Eppling v. Schultz Dining Programs Commonwealth of Va
In Eppling v. Schultz Dining Programs Commonwealth of Va., 18 Va. App. 125, 442 S.E.2d 219 (1994), the employee suffered a compensable injury and was subsequently returned to light-duty work.
The employee accepted the light-duty work, but after one month was terminated because of excessive absences caused by health problems unrelated to her compensable injury.
The commission found that because the employee was terminated for cause, she was permanently barred from receiving compensation benefits.
` held that the employee's inability to perform her selective employment because of unrelated health problems did not bar her from seeking reinstatement of her workers' compensation benefits.
However, the Court stated:
when a non-work-related disability prevents a partially disabled employee from returning to his or her pre-injury work or from accepting selective employment, for purposes of the Act, the unrelated disability is not justification for the employee to refuse or not to perform selective employment or to fail to market his or her residual work capacity.
Thus, the inability of a disabled employee to do selective work or to market his or her residual capacity due to an unrelated disability is equivalent to an unjustified refusal of selective employment.Eppling, 18 Va. App. at 130, 442 S.E.2d at 222.
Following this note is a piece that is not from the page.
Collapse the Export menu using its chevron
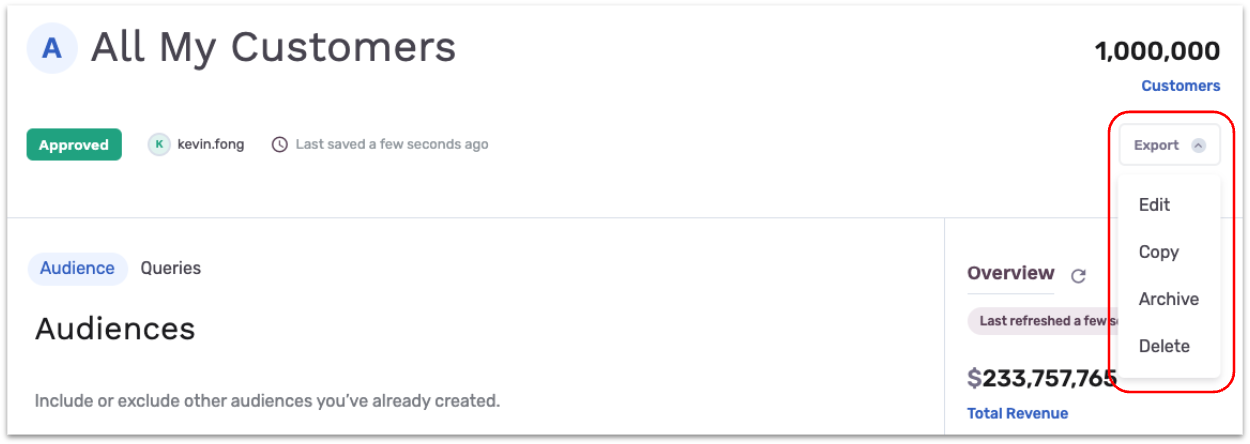The width and height of the screenshot is (1250, 444). tap(1198, 145)
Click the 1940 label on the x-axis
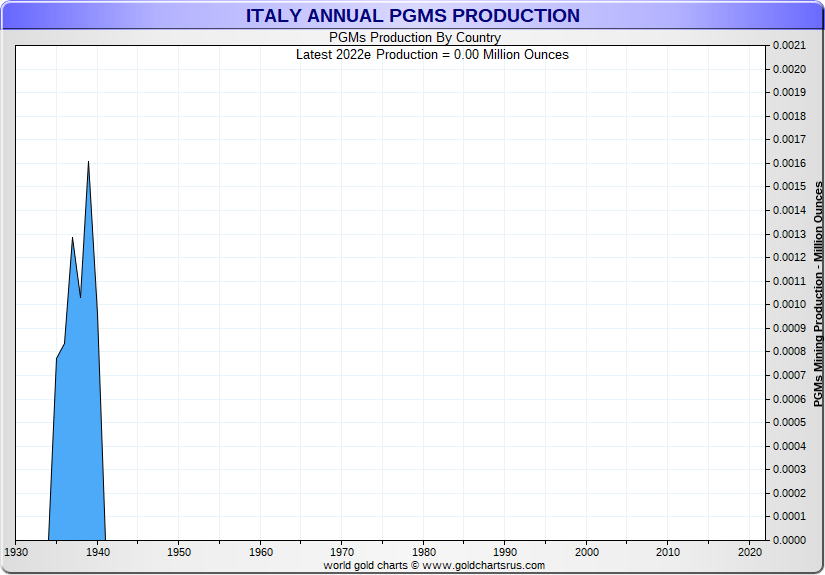 point(97,552)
The Court recognized that "although Eppling's employer had 'cause' for terminating her selective employment due to excessive absenteeism, her absences were due to health problems and not due to 'wrongful acts' that 'justified' her dismissal so as to permanently deprive Eppling of having her workers' compensation benefits reinstated." Id. at 129, 442 S.E.2d at 222.
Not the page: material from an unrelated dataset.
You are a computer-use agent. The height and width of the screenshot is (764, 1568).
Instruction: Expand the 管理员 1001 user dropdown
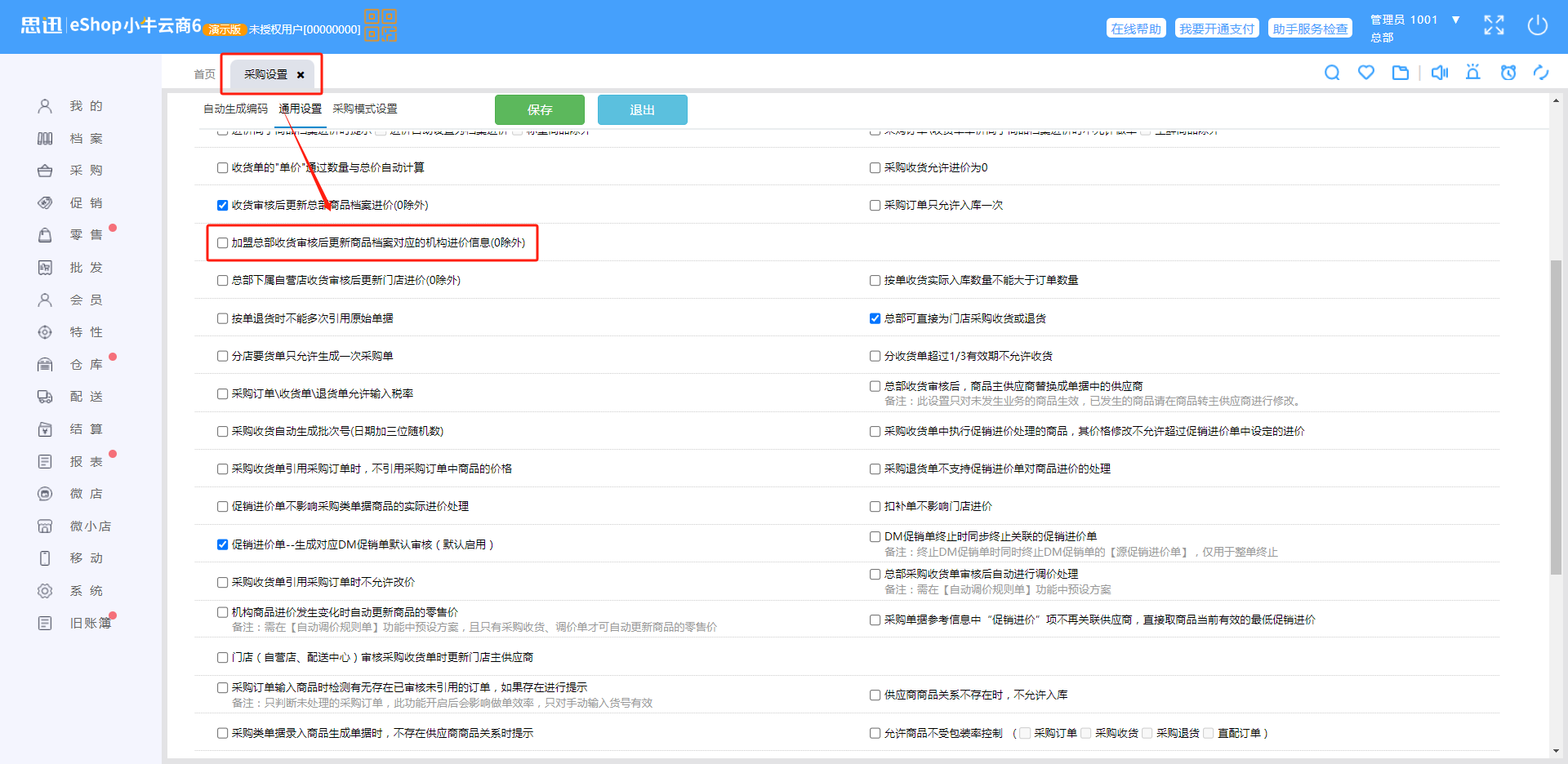coord(1455,20)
Under Eppling, a discharge for "cause" related to excessive absenteeism, although not constituting a wrongful act that justifies permanent forfeiture of benefits, is sufficient to find an unjustified refusal of selective employment. See id. at 130, 442 S.E.2d at 222.
The Court ruled that not every discharge, even if supported by a reason, is a "justified" discharge. 18 Va. App. at 128, 442 S.E.2d at 221.
The commission is required "to consider the nature of the conduct," which is alleged to constitute the cause or to justify the dismissal. Id. at 129, 442 S.E.2d at 221.
Thus, the Court held that even if the employer can assign a reason for discharge, not every "type of willful conduct or misbehavior arises to the level that, upon termination, justifies a forfeiture of workers' compensation benefits under Murphy." 18 Va. App. at 130, 442 S.E.2d at 222.